**WORK TO BE COMPLETED:** Reproduce the data with each "How do I perform" swapped for "How would I carry out" and everything else left unchanged. Leave the pictures out.

----------

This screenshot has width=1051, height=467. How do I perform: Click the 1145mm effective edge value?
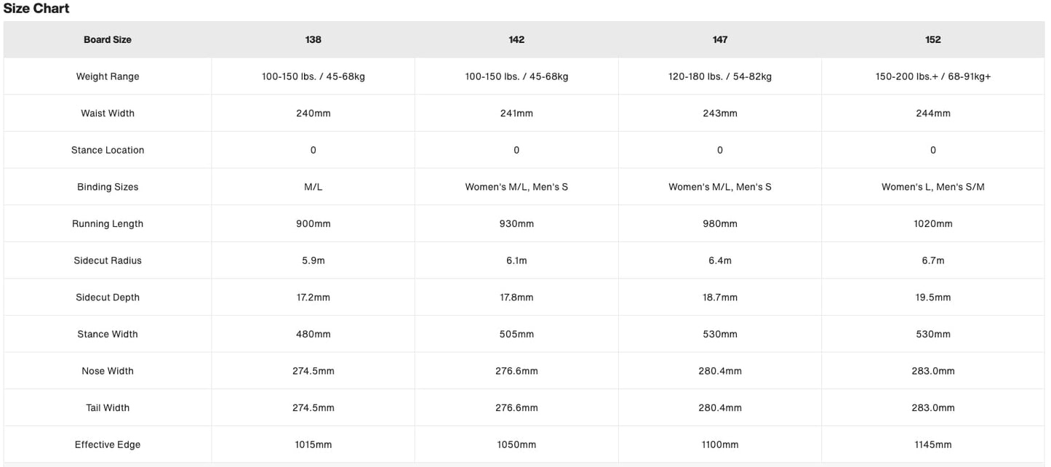[x=933, y=444]
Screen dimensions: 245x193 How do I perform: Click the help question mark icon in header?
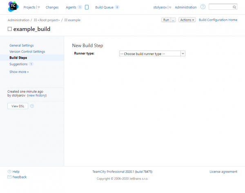(203, 7)
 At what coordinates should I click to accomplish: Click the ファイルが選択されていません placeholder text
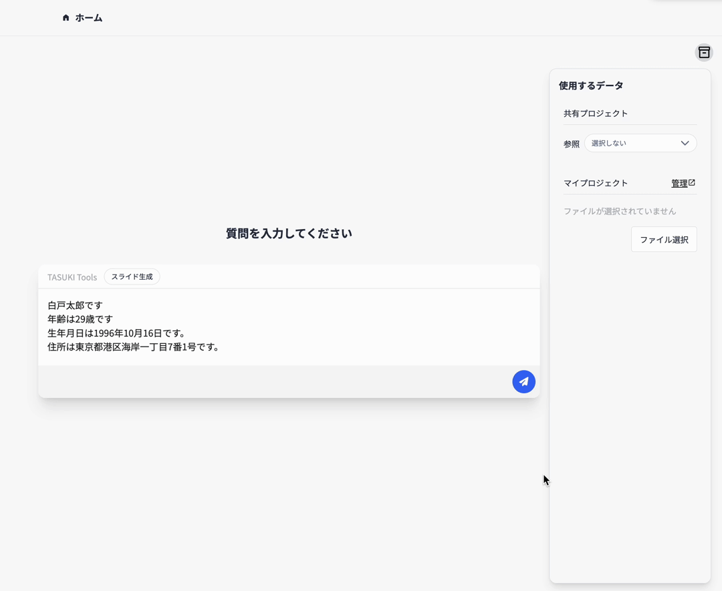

----------

**RESULT FOR THIS TASK:**
This screenshot has width=1051, height=467. How would I carry out: Click the 1145mm effective edge value?
[x=933, y=444]
Screen dimensions: 245x193 How would I carry out: Click the help question mark icon in header?
(203, 7)
 At what coordinates should I click to accomplish: Click the ファイルが選択されていません placeholder text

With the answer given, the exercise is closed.